◆ TO-DO LIST:
(1) Answer these about the forum thread on perception, one answer per line:
(a) Which figure does willis7469 identify as Kiki?
(b) Who theorizes that cross-modal association is the foundation for metaphor?
(c) What does David Eagleman theorize is the underlying cause of schizophrenia?
(2) Carry on the forum thread on perception, starting after its final sentence.

◆ DOCUMENT SECTION:
══════════
I think the one on the left is Kiki. Bouba on the right.


----------



## kevin360 (Oct 4, 2012)

willis7469 said:


> I think the one on the left is Kiki. Bouba on the right.


Obviously, you aren't a mutant. 

You related the sharp angles of the figure on the left to the sharp inflections of the sound of kiki. Likewise, bouba has a smooth, rounded sound which is reflected in the shape of the figure on the right. This is cross-modal association and I seriously doubt that you deliberated on the task. The answer just seemed obvious, right? VS Ramachandran theorizes that this feature of our brains is the foundation for metaphor, and I wouldn't bet against him.

Perception is an active process, not passive at all. It's also incredibly malleable. For instance, I could make you think that a flash of light that occurs in response to your pressing a button actually happened before you pressed the button simply by inserting a delay for a number of trials and then removing it. Our perception of time is not as simple as most people think. David Eagleman theorizes that a disturbance in the perception of time is the underlying cause of schizophrenia, and I wouldn't bet against him either.
══════════
◆ DATA:
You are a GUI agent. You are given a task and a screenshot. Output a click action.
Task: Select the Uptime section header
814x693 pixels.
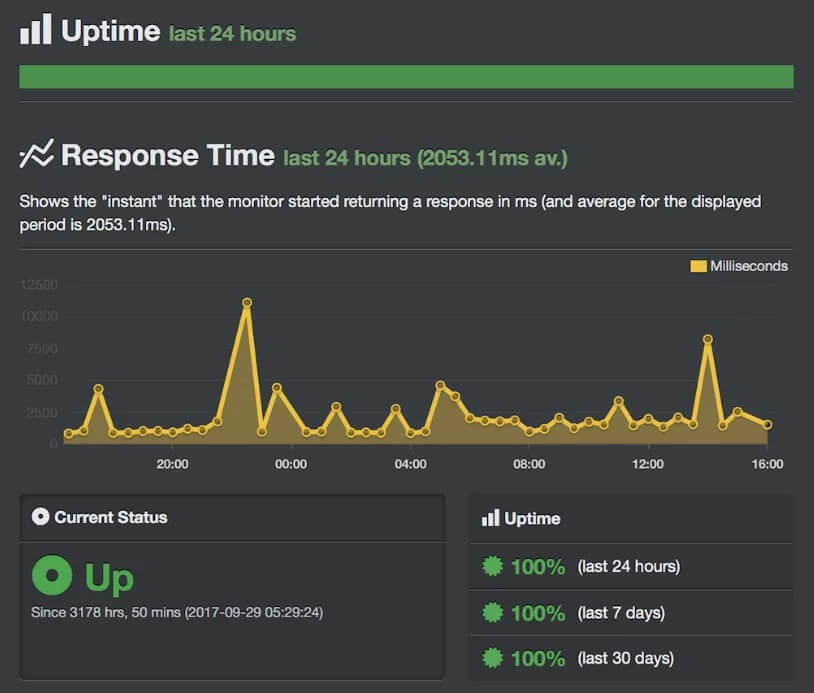tap(111, 30)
══════════
◆ SET OF ANSWERS:
(1)
(a) The one on the left.
(b) VS Ramachandran.
(c) A disturbance in the perception of time.

(2)
I know I probably harp on this stuff to a tedious extent, but it's important to understand just what a brier patch perception actually is.


----------



## willis7469 (Jan 31, 2014)

kevin360 said:


> Obviously, you aren't a mutant.  You related the sharp angles of the figure on the left to the sharp inflections of the sound of kiki. Likewise, bouba has a smooth, rounded sound which is reflected in the shape of the figure on the right. This is cross-modal association and I seriously doubt that you deliberated on the task. The answer just seemed obvious, right? VS Ramachandran theorizes that this feature of our brains is the foundation for metaphor, and I wouldn't bet against him. Perception is an active process, not passive at all. It's also incredibly malleable. For instance, I could make you think that a flash of light that occurs in response to your pressing a button actually happened before you pressed the button simply by inserting a delay for a number of trials and then removing it. Our perception of time is not as simple as most people think. David Eagleman theorizes that a disturbance in the perception of time is the underlying cause of schizophrenia, and I wouldn't bet against him either. I know I probably harp on this stuff to a tedious extent, but it's important to understand just what a brier patch perception actually is.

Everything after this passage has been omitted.